La flor desahuciadaHabía vuelto la lluvia. No como siempre, no abundante y momentánea, empapando el distrito 12 como se empapa un pie al pisar un charco. No, había vuelto distinta. Aletargada, copiosa, con diminutas gotas que al caer mojaban más que cualquier potente chorro. Y cuando me mojaba, me preguntaba si es que el cielo estaba llorando por Panem, y por el mundo.
Hacía pocos días que me miré al espejo. Es algo que hacía mucho tiempo que no ocurría. Mi pelo rubio había oscurecido, o esa impresión es la que tuve. Mantenía sus retales dorados, y mis ojos seguían siendo grandes y claros, de un azul parecido al del agua del lago del bosque en días soleados. Mis ojos azules no se parecen en nada al color del cielo.
Hacía mucho tiempo que muchas cosas no ocurrían. No solo recordaba vagamente mi aspecto físico, sino que hacía demasiados días que Katniss no me miraba.
Lamento decir que es en mis pesadillas donde más nítidamente la veía observarme. Mi recuperación nunca se iba a completar. El antiguo Capitolio se encargó de borrar para el resto de mi vida tanto mi inocencia y juventud como mis ganas de vivir. Tenía solamente diecinueve años y una dolorosa vida por delante gracias a ellos y a sus torturas inhumanas hacia mi persona, pero a pesar de ello al acabar la guerra habían decidido liberarme y permitirme volver a casa. Aunque esto era algo que tampoco podría hacer, porque mi hogar ya no existía, ni sabía si encontraría las fuerzas para construir uno nuevo sobre las cenizas de mi familia, de mis padres, de mis hermanos, de mi infancia y adolescencia. Por supuesto el Capitolio no pensaba tomar responsabilidad con aquellas personas a las que había arruinado. Ellas, como yo, estaban abandonadas a su suerte, y la inmensa mayoría enloquecería en las calles sin tener adónde ir. A veces me sentía demasiado débil para saber responder si yo era o no una de ellas.

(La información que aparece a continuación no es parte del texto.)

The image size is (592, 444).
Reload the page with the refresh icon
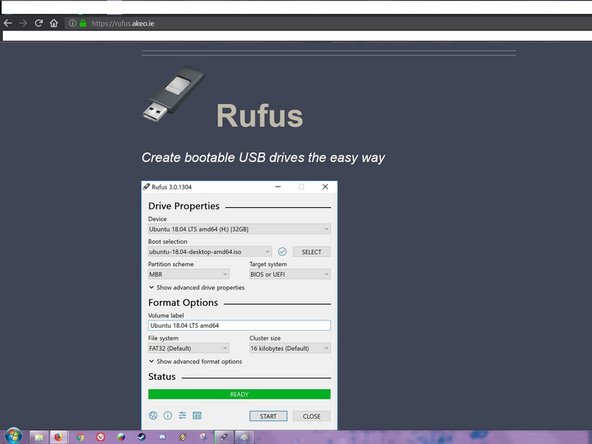(39, 23)
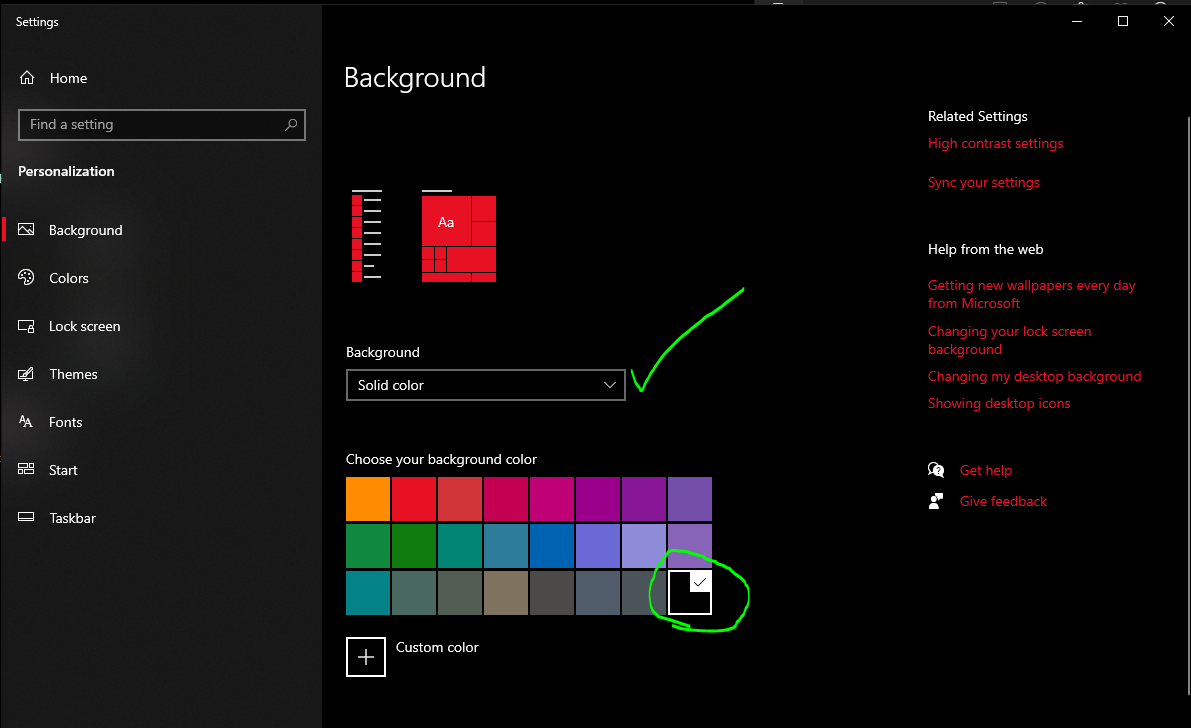This screenshot has width=1191, height=728.
Task: Open the Background type dropdown
Action: [x=485, y=385]
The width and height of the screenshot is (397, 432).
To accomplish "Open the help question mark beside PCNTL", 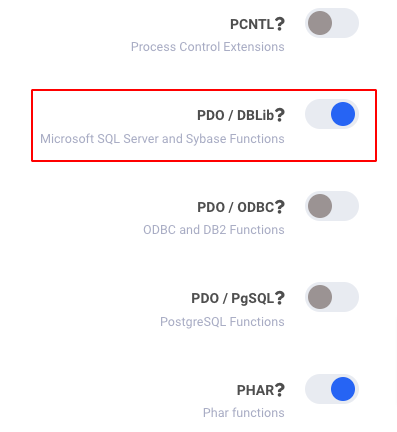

Porque hacía tres días que había vuelto a casa, y llevaba tres días lloviendo. El aire olía a quemado y había poco ruido. En mi casa de la Aldea de los vencedores podía asomarme a la ventana y las casitas de dos plantas con jardín, los árboles, los senderos con flores, hubieran permitido a cualquiera que los viese creer que nada había sucedido, que vivíamos en un lugar feliz. Pero más allá de las vallas blancas, el Distrito 12 estaba absolutamente desolado. Las gentes habían empezado a enterrar a sus muertos, o al menos a lo que quedaba de ellos, pero muchos ni siquiera habían encontrado restos a los que velar. Yo no había encontrado ni a mi padre, ni a mi madre, ni a ninguno de mis dos hermanos, así como solo una de mis antiguas amigas seguía viva, y esa era Delly Cartwright.
A mi desdicha y dolor me había resignado, pero aquel era un día especialmente funesto. Aquel era el día en que por fin los restos de Primrose Everdeen encontrarían descanso terreno y eterno.